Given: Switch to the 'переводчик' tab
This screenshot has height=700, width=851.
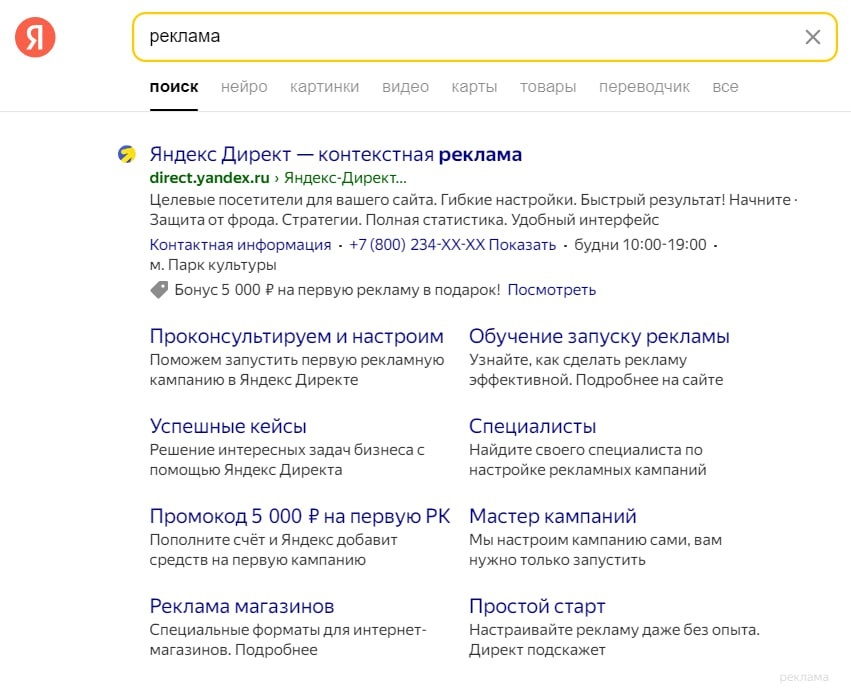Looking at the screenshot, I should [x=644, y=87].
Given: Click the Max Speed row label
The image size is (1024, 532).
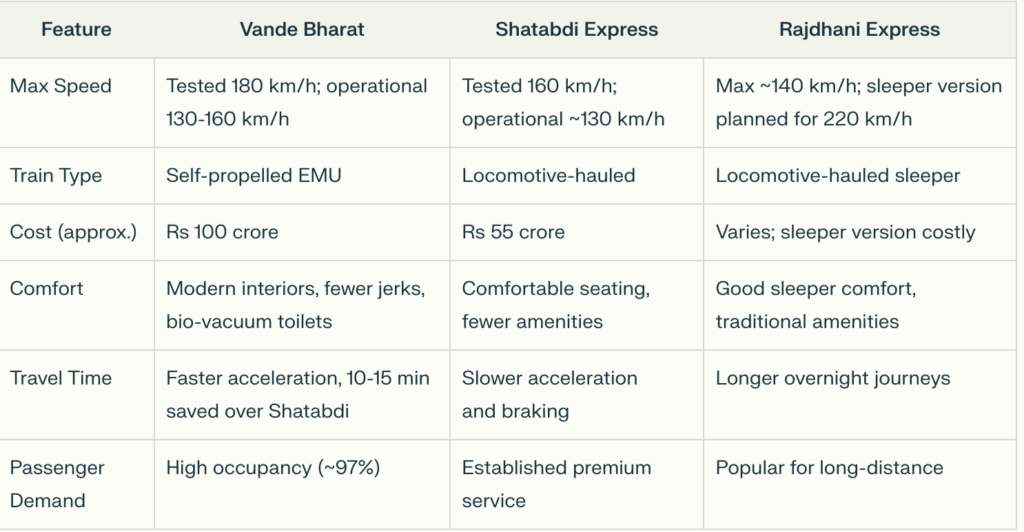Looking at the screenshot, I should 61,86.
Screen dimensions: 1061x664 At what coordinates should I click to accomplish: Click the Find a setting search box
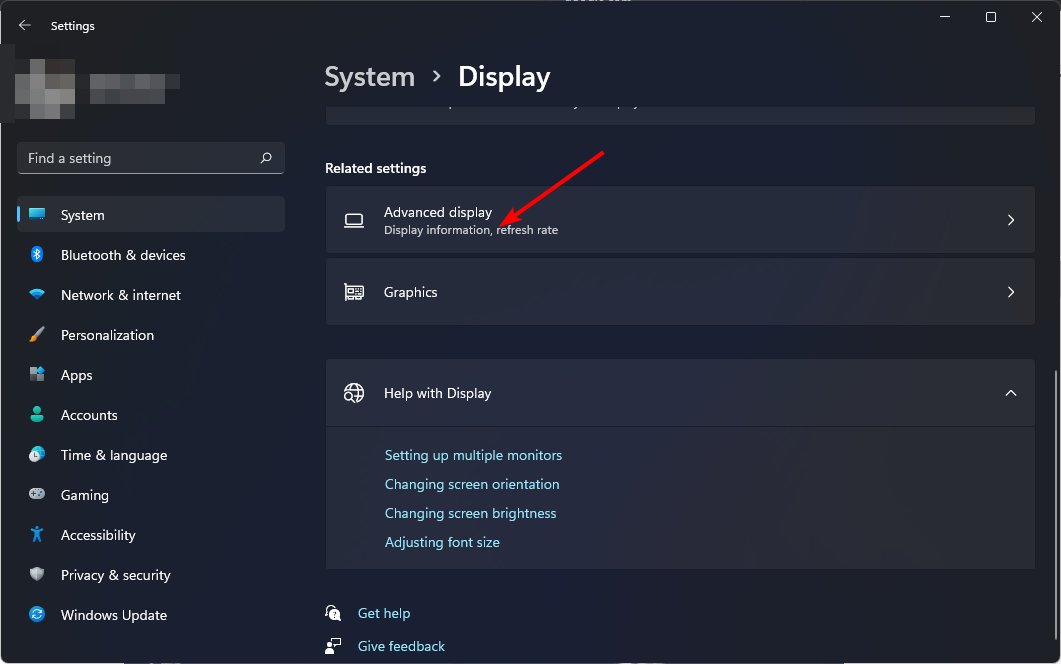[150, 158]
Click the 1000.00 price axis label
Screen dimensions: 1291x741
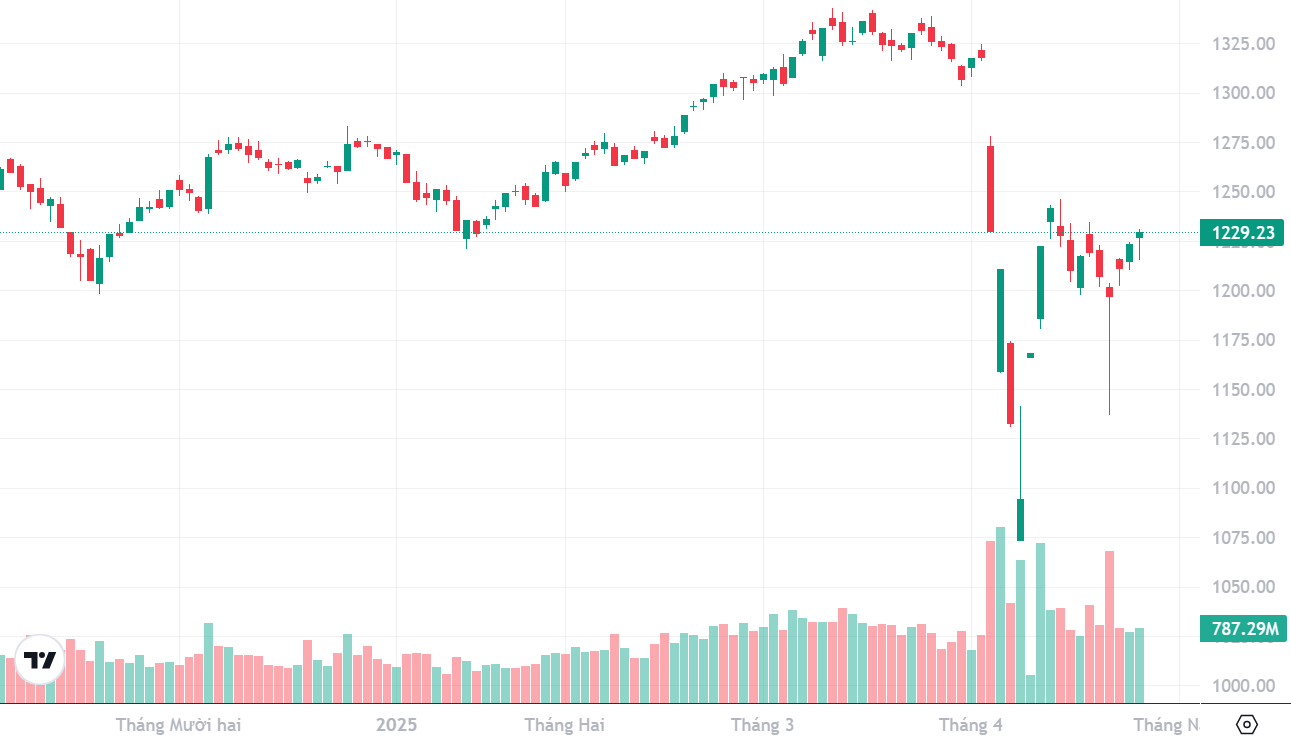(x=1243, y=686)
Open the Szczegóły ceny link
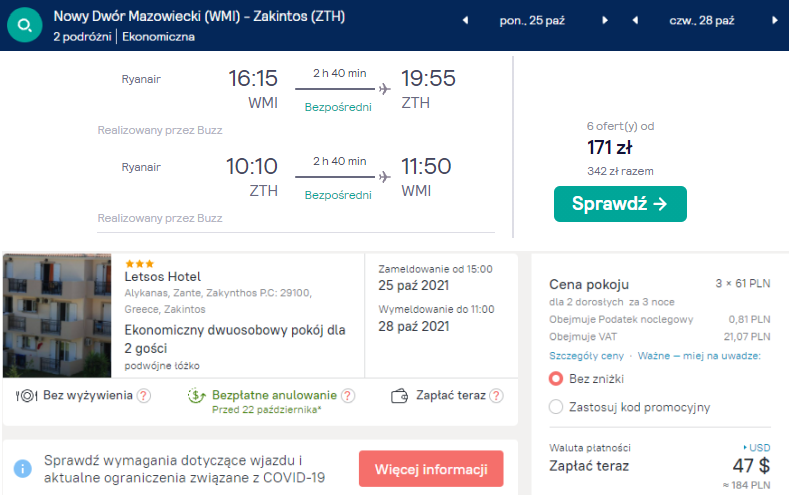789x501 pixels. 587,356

--

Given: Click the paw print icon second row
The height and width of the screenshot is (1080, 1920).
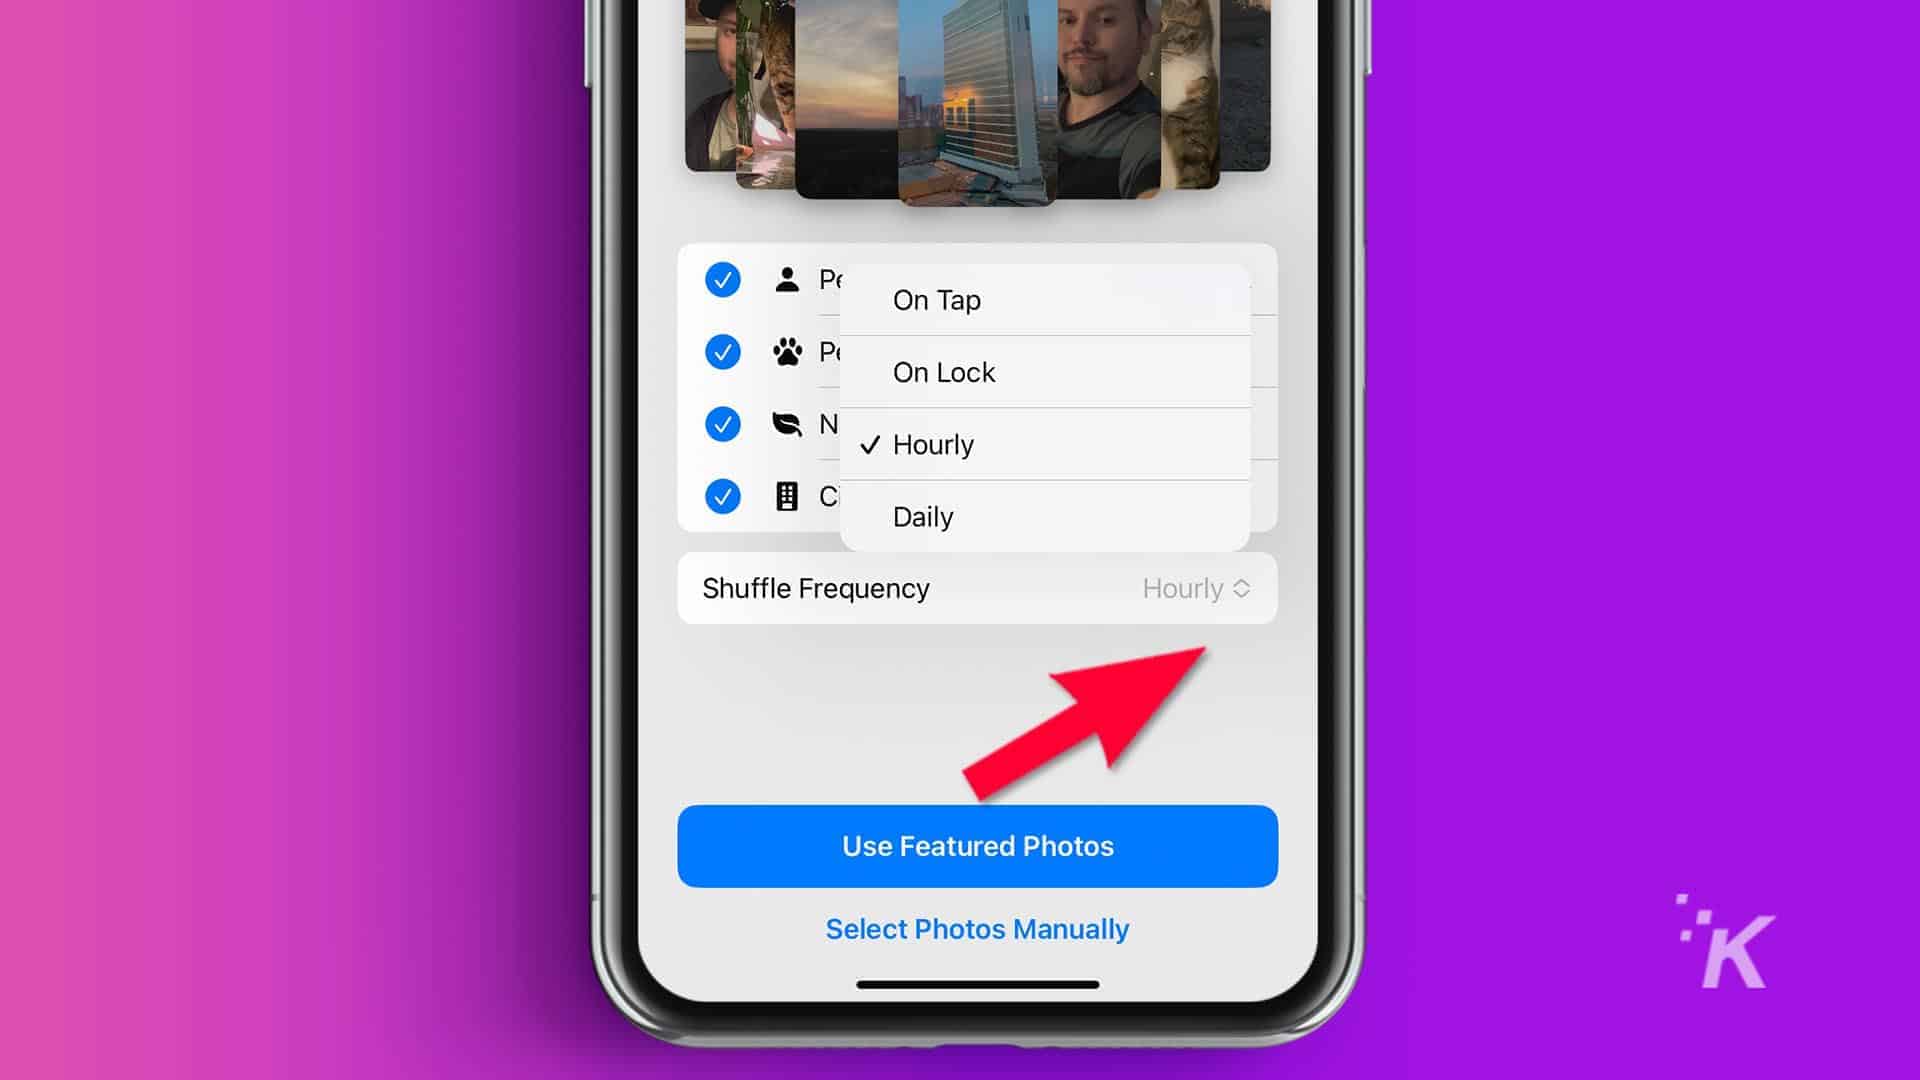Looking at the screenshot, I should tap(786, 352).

Problem requirements:
Tell how many lines in the listing include the string "Given", and write nothing but that number.

Task result:
3